My little 2 year old has a bit of a speech delay; he is 28 months and has the vocabulary/speech level of an 18 month old. In a couple weeks he will see our family doctor to reevaluate his speech delay and decide where to go from here. It is looking more and more likely that he will have to enter into some speech therapy; this is proving to be a dilemma to me on a couple different levels, all of them come back to a question of faith.
My first issue stems out of Ephesians chapter 6 in which we are instructed "and fathers do not provoke your children to anger; but bring them up in the instruction and discipline of the Lord" Eph. 6:4 (NASB) If we are to put our sweet little boy into speech therapy not only will we be provoking him to anger, but we will be paying someone to make us do it. They will, most likely, have us force him to talk by only giving him his basic needs if he asks first. I am really not against this kind of therapy, our three year old was in physical therapy as an infant and our six year old will most likely need some OT off and on through the course of his life with Aspergers Syndrome and Sensory integration disorder; I am, however, against denying my sweet boy a drink because he didn't say the right word, especially if he signed the right word first.
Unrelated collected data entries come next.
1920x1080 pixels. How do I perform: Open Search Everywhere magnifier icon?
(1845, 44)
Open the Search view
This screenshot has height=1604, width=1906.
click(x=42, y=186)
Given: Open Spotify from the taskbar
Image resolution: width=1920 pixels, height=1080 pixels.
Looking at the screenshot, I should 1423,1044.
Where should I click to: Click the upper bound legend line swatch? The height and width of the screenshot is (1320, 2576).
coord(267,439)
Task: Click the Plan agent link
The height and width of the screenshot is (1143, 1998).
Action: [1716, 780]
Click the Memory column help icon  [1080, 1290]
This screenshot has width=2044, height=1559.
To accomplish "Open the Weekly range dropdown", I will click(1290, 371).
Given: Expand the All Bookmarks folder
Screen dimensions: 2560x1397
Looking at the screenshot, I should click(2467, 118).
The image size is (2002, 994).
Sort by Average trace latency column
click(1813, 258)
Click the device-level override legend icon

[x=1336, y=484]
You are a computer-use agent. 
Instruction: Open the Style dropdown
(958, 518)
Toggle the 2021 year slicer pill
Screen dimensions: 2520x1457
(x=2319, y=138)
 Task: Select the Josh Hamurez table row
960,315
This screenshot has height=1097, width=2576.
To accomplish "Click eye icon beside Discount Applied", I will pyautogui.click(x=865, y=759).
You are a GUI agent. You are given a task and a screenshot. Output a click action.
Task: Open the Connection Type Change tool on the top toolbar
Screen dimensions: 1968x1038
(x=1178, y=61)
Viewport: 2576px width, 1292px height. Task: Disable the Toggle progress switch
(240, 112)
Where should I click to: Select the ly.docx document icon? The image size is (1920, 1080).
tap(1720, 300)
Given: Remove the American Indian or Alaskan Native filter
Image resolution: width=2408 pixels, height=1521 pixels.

My biggest issue is an issue of faith. Everyday in my prayers I pray for each individual child and one thing that is always the same everyday for each one of them is that God will have them grow and develop in the way He has planned. If I pray that in faith that He will answer, how can I doubt that my child is developing according to His plan. God made this child and He has a plan for him, He is faithful to answer prayer and I fell Aaden is on track with his development, he is on Gods track.
I want him to speak like a normal two year old, but more than that I want him to be the child God has planned; I don't want to try to interfere for the plans god has for him, but I want to do whatever I can to help him succeed. I think it is a problem most Christian mothers face, the temptation is strong and the world pulls at our hearts telling us we are not doing our jobs if we don't take everything into our own hands and make things happen for our kids. Often times I buy into what the world sells myself, this time I want to let go and let God take care of things His way. "For Thou didst form my inward parts; thou didst weave me together in my mother's womb.I will give thanks to Thee for I am fearfully and wonderfully made; wonderful are thy works and my soul knows it very well" Psalm 139:13-14 (NASB) God made each and every one of us, our children included, and He made us with a plan and a purpose. Every imperfection we see is part of His plan for us; the beauty of His plan is that He gives us our strengths and our weaknesses to serve Him, to give Him glory, and to fulfill His plan. His strength is made know in our weaknesses.
My son may be slow to speak, but God has a plan to use Him. When I pray that Aaden will grow and develop in the way God has planned, I need to have more faith that he already is.
Little Lane's Legacy
9 years ago

1 comment:
I had a similar situation with my oldest child not too long ago! It was quite upsetting not knowing which way to go. I really didn't believe my little guy was behind. In fact, I attributed much of it to all the sudden changes that had recently occurred in our lives... including a major move, withdrawal from day care, and I staying home. I did have one friend bring this very thing up though! If he doesn't get the help he needs now, it will be lots harder later. It may be more embarrassing if you wait. I chose to wait and see how he grew with attending preschool. In addition, I have seen profound growth in him as he started preschool -- even with his speech.
My other response is that if you are okay with the therapy; maybe there is another option. From what I have read and studied, the basic needs of a child should never be given as a punishment for not completing a task. Maybe there is another way for them to do this. I say talk it over with your doctor if he thinks your 2 year old needs it.. and then go from there. Don't be afraid to express your concerns. And if there is not an answer, get down on your knees and pray. Heavenly Father always provides a way for these things. He wants us to succeed.